It is one of the practices of the political propagandist to recruit as victims of the policies they are against people near and dear to their political enemies. So it should come as no surprise that some of the people accused of killing Theodosia were not pirates at all, but rather law abiding privateers. One of these was Captain Jean DesFarges, who while working for Jean Laffite, was accused of piracy for taking as a prize a Spanish ship named the Filomena . This occurred about seven years after Theodosia's disappearance. The purpose of the prosecution and later hanging of DesFarges and his crew was to discredit Jean Laffite and his privateering establishment in Galveston. As part of the general smear campaign, a baseless story was published to the effect that DesFarges had confessed to murdering Theodosia.
The following newspaper account, countering the "pirate" story, from The Famer's Repository, Charleston, W. Vrginia, August 30, 1820 was provided to me by Pam Keyes;
The New Orleans Advetiser of contradicts the story in the New York prints of June 1820, of certain pirates, executed at New Orleans, having confessed they composed part of the crew of the pilot boat Patriot who murdered Mrs. Alston. The Advertiser discredits the whole account: and upon the testimony of the Rev. Mr.
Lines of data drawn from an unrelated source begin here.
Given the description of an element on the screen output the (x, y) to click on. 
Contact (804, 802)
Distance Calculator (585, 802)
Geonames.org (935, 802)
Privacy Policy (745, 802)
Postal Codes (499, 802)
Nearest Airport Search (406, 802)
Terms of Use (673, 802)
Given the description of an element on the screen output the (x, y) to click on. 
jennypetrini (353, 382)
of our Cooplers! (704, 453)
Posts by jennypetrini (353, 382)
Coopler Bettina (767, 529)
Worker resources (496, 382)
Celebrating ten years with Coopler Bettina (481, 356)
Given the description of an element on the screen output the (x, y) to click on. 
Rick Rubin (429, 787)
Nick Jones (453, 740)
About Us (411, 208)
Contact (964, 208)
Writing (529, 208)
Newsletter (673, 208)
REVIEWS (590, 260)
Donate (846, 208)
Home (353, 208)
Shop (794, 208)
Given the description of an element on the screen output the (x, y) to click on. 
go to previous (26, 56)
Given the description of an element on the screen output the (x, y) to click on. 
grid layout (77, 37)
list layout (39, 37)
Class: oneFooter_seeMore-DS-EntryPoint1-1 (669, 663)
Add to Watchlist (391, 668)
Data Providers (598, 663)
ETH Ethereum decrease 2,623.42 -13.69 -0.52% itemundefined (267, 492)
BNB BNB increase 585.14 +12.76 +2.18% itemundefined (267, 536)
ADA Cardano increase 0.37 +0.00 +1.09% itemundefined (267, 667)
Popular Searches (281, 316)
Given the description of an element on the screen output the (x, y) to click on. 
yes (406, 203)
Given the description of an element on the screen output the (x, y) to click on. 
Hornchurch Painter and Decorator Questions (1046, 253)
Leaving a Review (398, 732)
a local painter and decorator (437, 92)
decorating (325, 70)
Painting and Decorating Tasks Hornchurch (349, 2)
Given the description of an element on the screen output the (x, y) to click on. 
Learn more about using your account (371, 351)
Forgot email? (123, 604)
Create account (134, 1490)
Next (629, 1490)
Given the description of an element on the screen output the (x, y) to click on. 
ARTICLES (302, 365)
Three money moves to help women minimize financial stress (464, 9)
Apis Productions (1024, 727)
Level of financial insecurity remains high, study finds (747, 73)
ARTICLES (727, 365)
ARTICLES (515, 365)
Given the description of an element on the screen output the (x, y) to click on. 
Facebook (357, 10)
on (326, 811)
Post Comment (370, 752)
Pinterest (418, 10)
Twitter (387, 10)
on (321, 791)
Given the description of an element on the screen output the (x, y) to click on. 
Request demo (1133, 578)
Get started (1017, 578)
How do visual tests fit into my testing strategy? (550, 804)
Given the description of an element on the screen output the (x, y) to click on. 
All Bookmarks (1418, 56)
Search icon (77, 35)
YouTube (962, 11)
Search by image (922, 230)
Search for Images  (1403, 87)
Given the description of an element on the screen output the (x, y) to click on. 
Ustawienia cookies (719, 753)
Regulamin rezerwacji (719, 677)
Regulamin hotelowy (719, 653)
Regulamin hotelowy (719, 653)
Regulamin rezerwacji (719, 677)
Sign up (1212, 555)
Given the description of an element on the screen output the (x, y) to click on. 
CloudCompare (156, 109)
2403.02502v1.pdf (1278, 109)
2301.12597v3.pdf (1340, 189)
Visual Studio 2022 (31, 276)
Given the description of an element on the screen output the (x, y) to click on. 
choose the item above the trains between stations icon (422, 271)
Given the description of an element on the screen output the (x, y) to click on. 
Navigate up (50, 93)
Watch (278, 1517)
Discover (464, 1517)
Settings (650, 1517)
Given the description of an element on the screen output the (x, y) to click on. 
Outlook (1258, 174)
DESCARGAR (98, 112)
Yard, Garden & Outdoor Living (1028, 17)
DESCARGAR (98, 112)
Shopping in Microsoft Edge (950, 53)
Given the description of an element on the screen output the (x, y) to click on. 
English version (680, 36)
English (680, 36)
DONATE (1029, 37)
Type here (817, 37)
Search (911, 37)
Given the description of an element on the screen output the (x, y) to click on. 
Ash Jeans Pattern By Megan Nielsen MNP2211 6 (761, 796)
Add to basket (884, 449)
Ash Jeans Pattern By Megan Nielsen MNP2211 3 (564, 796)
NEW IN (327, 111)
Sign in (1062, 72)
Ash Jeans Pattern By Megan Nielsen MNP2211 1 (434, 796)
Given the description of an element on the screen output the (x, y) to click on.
Larned, who attended them in prison from the day of condemnation to the moment of their being swung from the gallows, "It did not appear that they had ever stained their hands with blood."
Nevertheless, the legend of Theodosia having been done away with by pirates lives on. And very few people understand that DesFarges and his crew were not pirates. Likewise, Jean Laffite is known as a pirate, and Aaron Burr, while acquitted of treason, is known as a traitor. This is how political operatives kill two birds with one stone.